* Problem statement
Lines from the one containing "You are a GUI" through the last line of the data are to be returned exactly, both ends included, minus any pictures.

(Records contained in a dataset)
>>>>
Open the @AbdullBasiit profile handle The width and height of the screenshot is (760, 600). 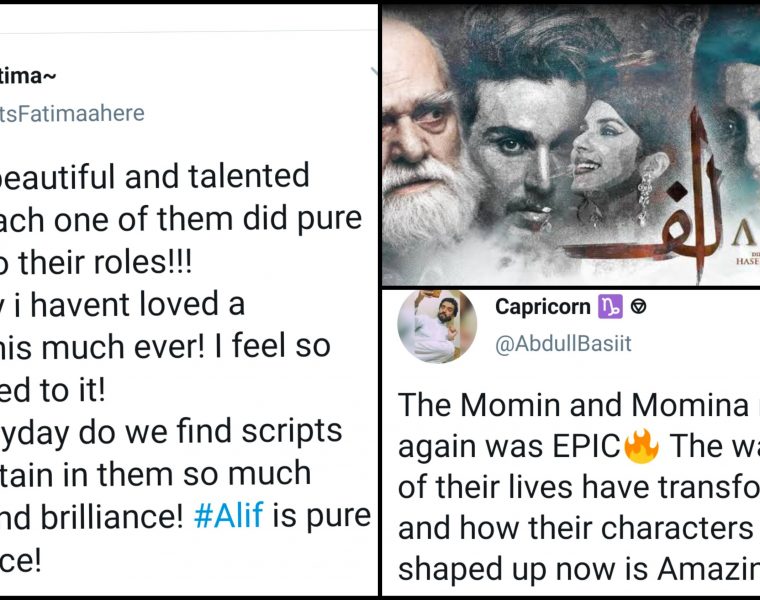pos(563,344)
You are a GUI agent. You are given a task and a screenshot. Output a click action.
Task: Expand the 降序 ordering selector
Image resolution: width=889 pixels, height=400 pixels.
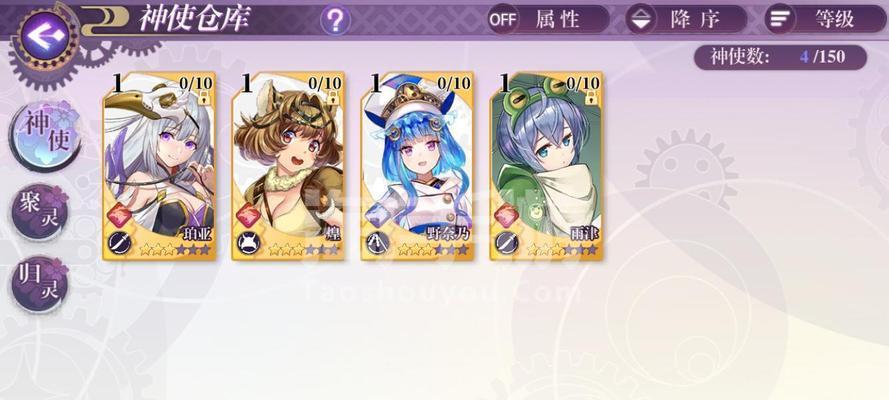(x=687, y=19)
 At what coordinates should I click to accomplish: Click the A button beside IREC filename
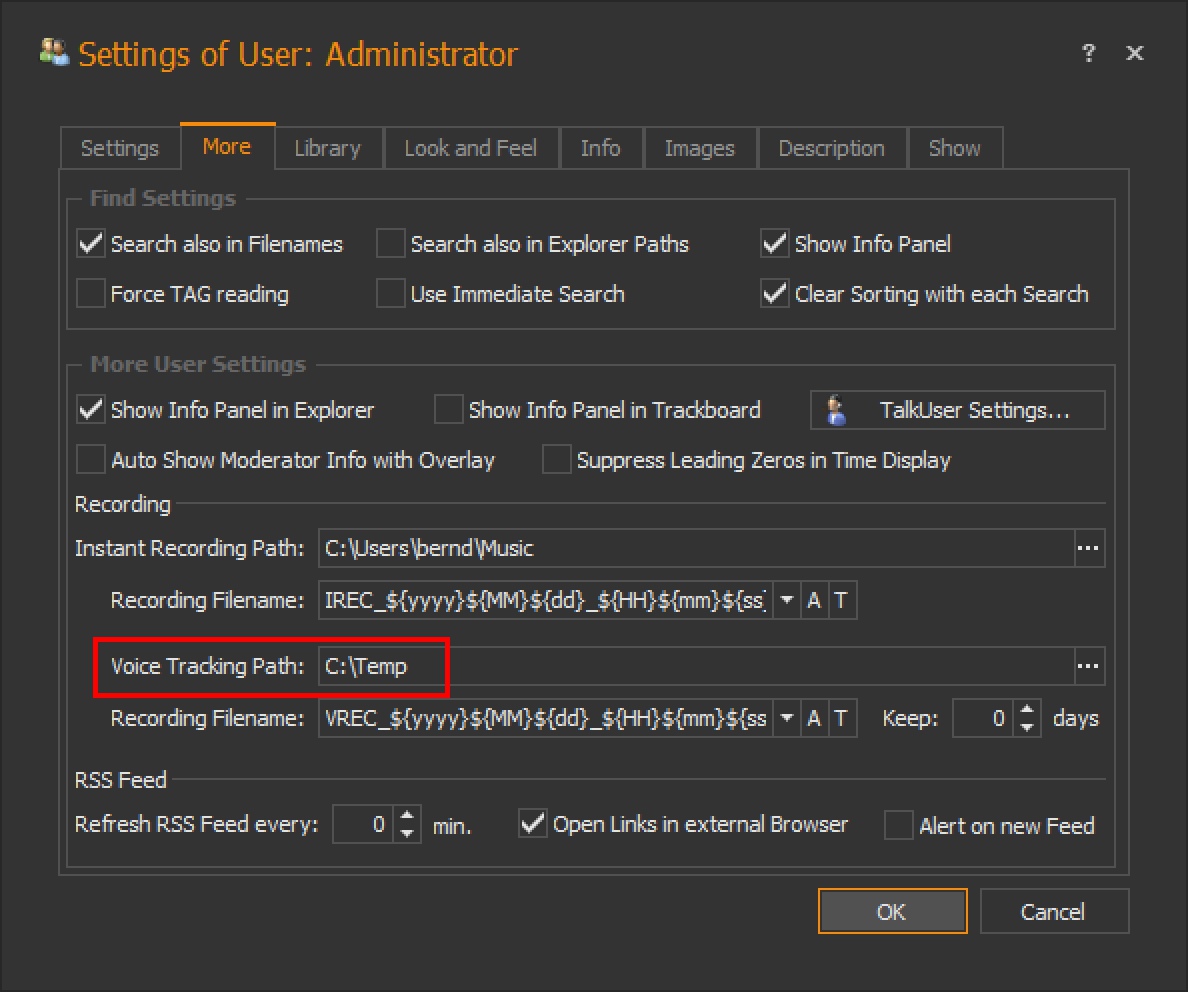pyautogui.click(x=814, y=601)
<<<<
* Response
You are a GUI agent. You are given a task and a screenshot. Output a click action.
Task: Expand the 降序 ordering selector
Image resolution: width=889 pixels, height=400 pixels.
(x=687, y=19)
 At what coordinates should I click to accomplish: Click the A button beside IREC filename
pyautogui.click(x=814, y=601)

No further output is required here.